(Items from a dataset)
== Segment start ==

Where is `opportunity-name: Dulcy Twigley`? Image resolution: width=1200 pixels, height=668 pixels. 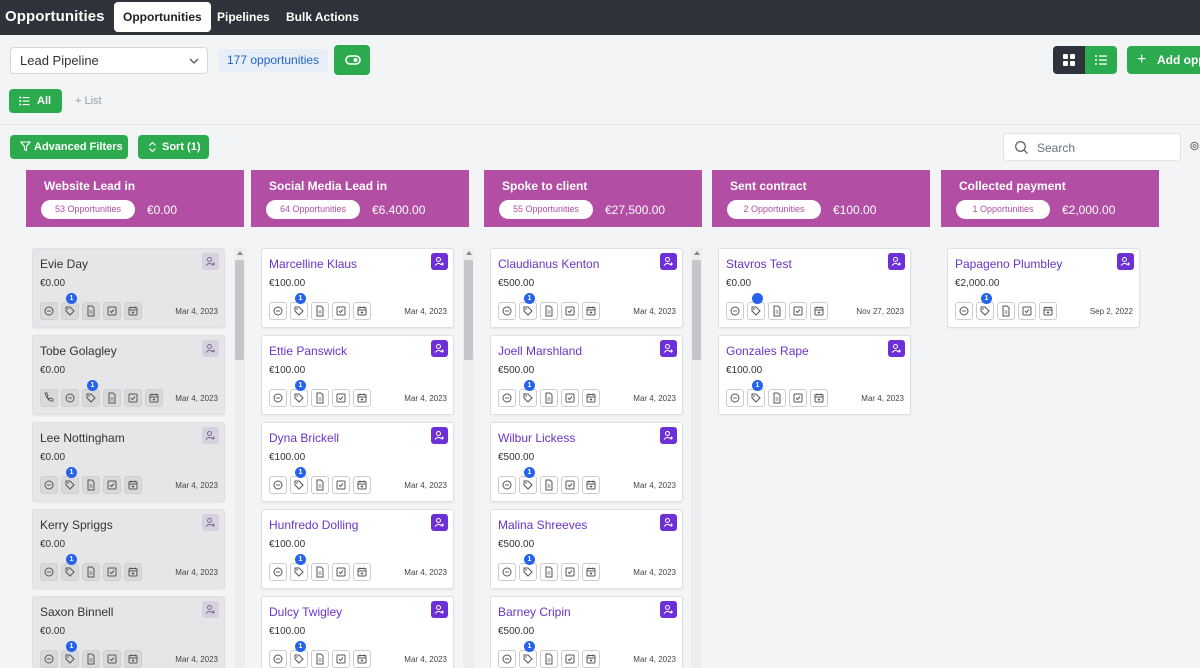 opportunity-name: Dulcy Twigley is located at coordinates (306, 612).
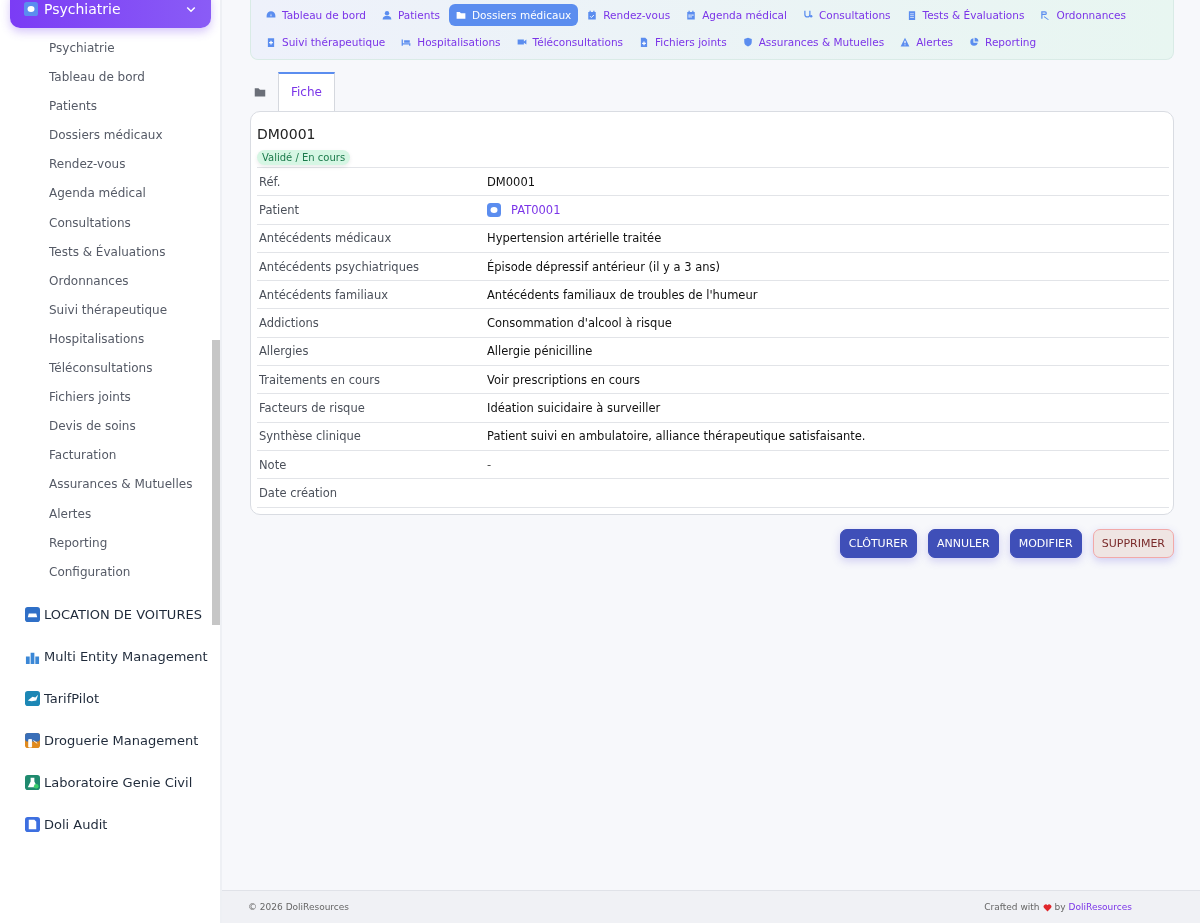 The height and width of the screenshot is (923, 1200). I want to click on nav-tab: Hospitalisations, so click(451, 42).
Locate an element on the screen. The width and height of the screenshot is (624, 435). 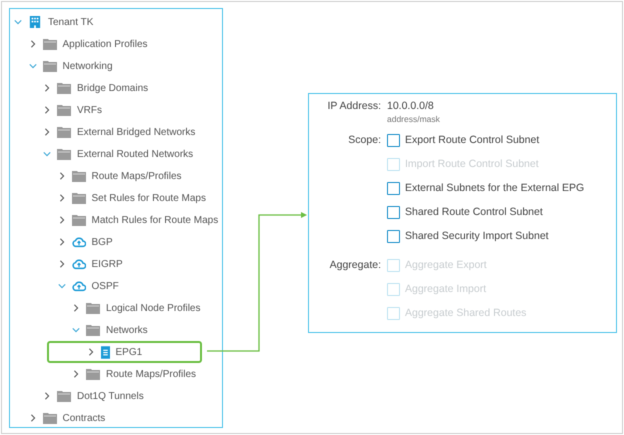
tree-item: External Bridged Networks is located at coordinates (116, 132).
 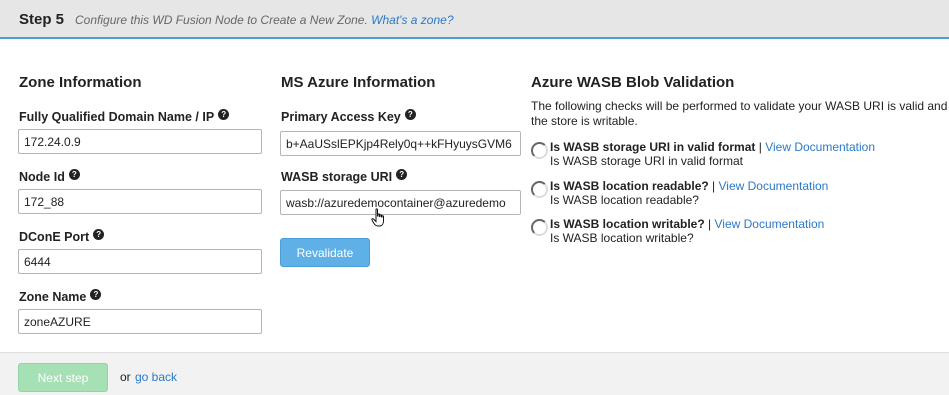 I want to click on or-text: or, so click(x=126, y=377).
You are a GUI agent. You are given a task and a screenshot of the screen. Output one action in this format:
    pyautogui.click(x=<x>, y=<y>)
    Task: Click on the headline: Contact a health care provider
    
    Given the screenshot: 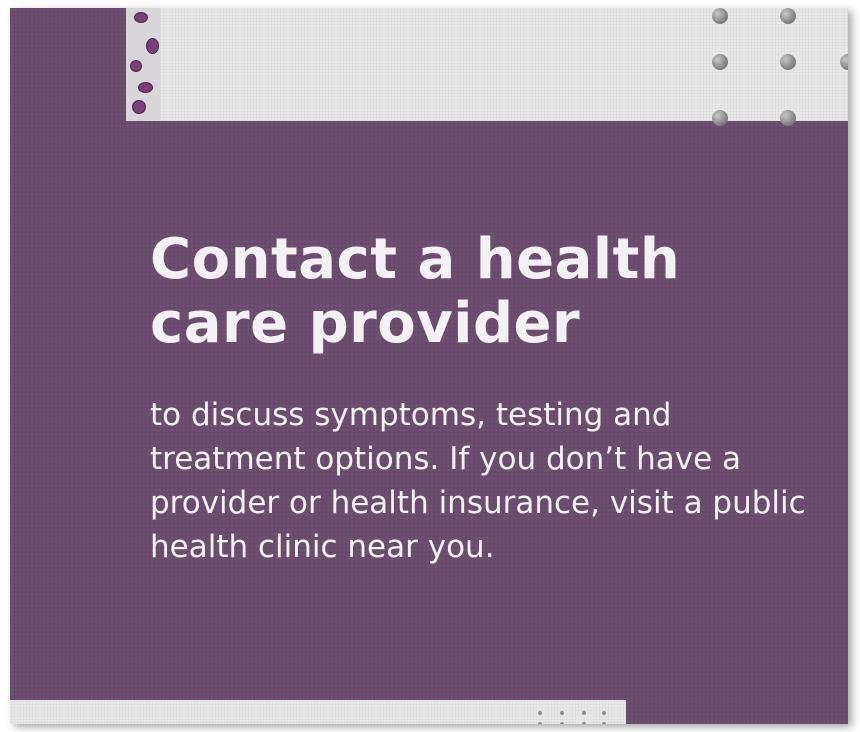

== Segment end ==

▶ [ACTION ITEM]: Write out the records from the line with "Locate an element" to the line with "I want to click on or-text: or, so", replacing "screenshot" with "screen capture" and leaving everything else unchanged. Leave the pictures out of your answer.

▶ [COMPLETED TASK]:
Locate an element on the screen. The width and height of the screen capture is (624, 435). 
tree-item: External Bridged Networks is located at coordinates (116, 132).
  I want to click on or-text: or, so click(x=126, y=377).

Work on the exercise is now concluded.